ある開業医の話

【院長への道 ep.5 〜開業戦線異常なし】

ここで、私の住む大阪の地理についてご存じない方のために説明しておくと、大阪には【キタ】と【ミナミ】と呼ばれる大きな繁華街が2つある。

キタはその名の通り大阪の北側にある繁華街で、梅田や北新地を中心としたエリアを指す。クラブやラウンジ等、高級な店が多く比較的年齢層高めの、落ち着いた大人の街という感じである。東京で言えば銀座だろうか。

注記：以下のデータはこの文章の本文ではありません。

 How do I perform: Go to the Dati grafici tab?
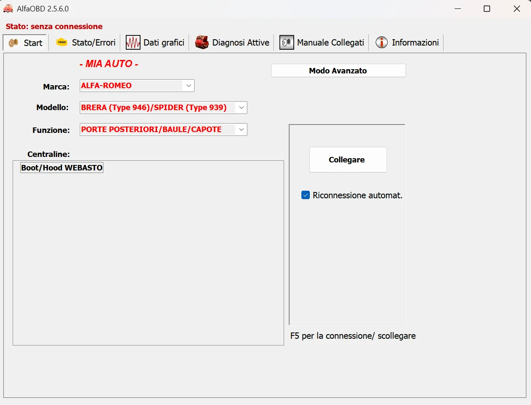pyautogui.click(x=164, y=43)
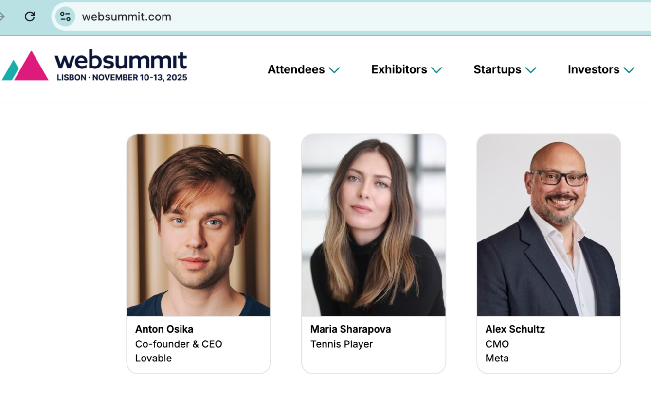Click the Maria Sharapova name text
This screenshot has width=651, height=393.
point(350,329)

対してミナミは大阪の中心部に位置し、難波、千日前、心斎橋を中心としたエリアで、若者が多く活気にあふれた街である。東京で言うと渋谷、原宿あたりをイメージしてもらえるとわかりやすい。よくテレビなどで見る、グリコの看板や巨大なカニのオブジェで有名な『かに道楽』などがある道頓堀もこのエリアで、まさにザ・大阪!と言う街である。

当時の私は、

『仕事が終わったら、すぐ飲みに行けるがな!』

と言う、どうしようもない理由でこのミナミに一人暮らしをしていた。

私の住んでいたマンションは、ミナミの中でもさらにディープな島之内という場所にあり、周りには風◯店やヤ◯ザの事務所が普通に街並みに溶け込んでいる。あちこちで聞いたことのない外国語が飛び交い、夜中1人で外を出歩くのは男の自分でも少々勇気のいるスパイシータウンだ。

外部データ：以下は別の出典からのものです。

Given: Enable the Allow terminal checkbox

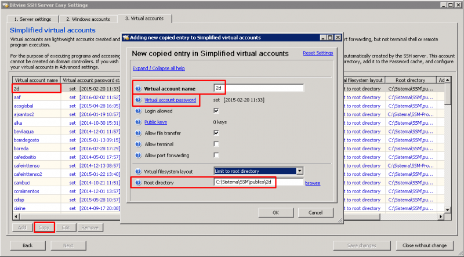Looking at the screenshot, I should tap(216, 144).
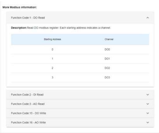The image size is (159, 133).
Task: Collapse Function Code 1 section chevron
Action: pos(148,18)
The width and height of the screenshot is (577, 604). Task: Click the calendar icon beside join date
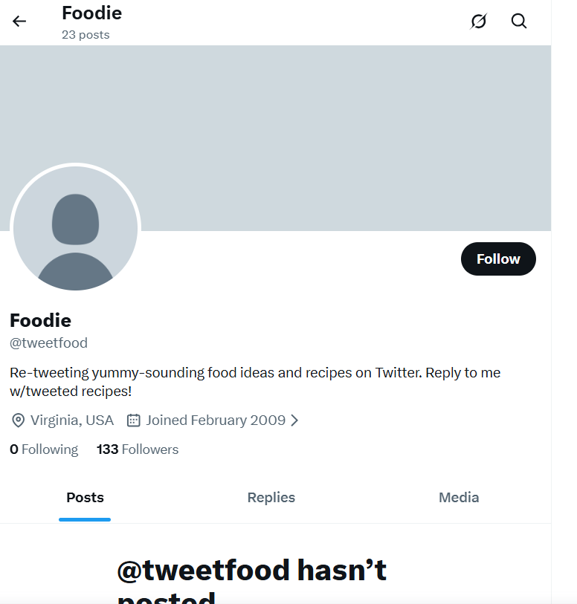click(134, 420)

マンションの住人もホストや水商売の女性が多く、昼の仕事をしている自分とは生活サイクルが全く逆のため、私がマンションにいる時間にはほとんど人の気配を感じることはなかった。

そして、なんと鉄平の働く診療所は、そんな私のスパイシーマンションから目と鼻の先にあったのだった。

鉄平の携帯に会いたい旨をメールする。

(番号変わってなかったらええけどなぁ、、、)

ほどなくして返信があり、今度の木曜日に会えることになった。医院名を聞き、地図で調べると鉄平の勤める歯科医院は、本当に目と鼻の先にあった。

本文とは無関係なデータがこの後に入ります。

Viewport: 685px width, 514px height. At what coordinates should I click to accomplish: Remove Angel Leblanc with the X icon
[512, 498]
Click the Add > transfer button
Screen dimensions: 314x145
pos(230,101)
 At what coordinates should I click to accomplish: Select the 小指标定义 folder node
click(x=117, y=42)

『このへんに住んでもう1年になるけど、こんな近くにおったとはなぁ、、、』

とあまりの近さにびっくりした。

当日は近くのデパートでヨックモックを買い、それを手土産とした。自分は何を隠そう、ヨックモックのシガールが手土産の中で1番だと考えている。上品で日持ちもするし、個包装で分けやすくスタッフのお昼のコーヒーのお供に最適。そのまま食べても良いし、バニラアイスに突き刺してウエハース代わりにするも良し。また、その名の通り葉巻の様にくわえて、ジャイアント馬場のマネをするのもシャレている。

とにかくヨックモックが最高だという事だ。

そして、そのヨックモックを携え、鉄平の働くオフィスを訪ねた。受付で名前を告げると、院長先生が出て来られた。女性院長で柔和な笑み、アルカイックスマイルを浮かべた歳の頃なら50前後のショートカットの優しそうな先生だった。

『鉄平先生のお友達なんですね、聞いてますよ。彼、まだ診療中なので少し待ってくださいね』

と待合の椅子をすすめて下さった。

都会のオフィスは何もかも洗練されていて、白を基調とした内装はまるでホテルのように洒落ていた。自分が勤めていたのは、駅前だが大阪の中でも有名な下町の商店街がある場所で、活気はあるが決してオシャレではない『イナタイ』町であった。そのため診療所も【オシャレ】ではなく【アットホーム】を前面に押し出した作りになっており、患者層もファミリーや近所のお年寄りが多く、どこかガヤガヤした庶民的な町の歯医者さんという感じであった。

(ヘェ~、鉄平のやつ、エライ洒落たとこに勤めとんなぁ)

綺麗なクリニックの中をキョロキョロと落ち着きなく見回していると、診療室の扉がガラッと開き鉄平が顔を覗かせた。

『おー、サトシィ!久しぶりじゃん!よく来てくれたねー元気だった?』

と、昔と変わらぬ笑顔と、ジャンジャンうるさいヨコハマ弁で迎えてくれた。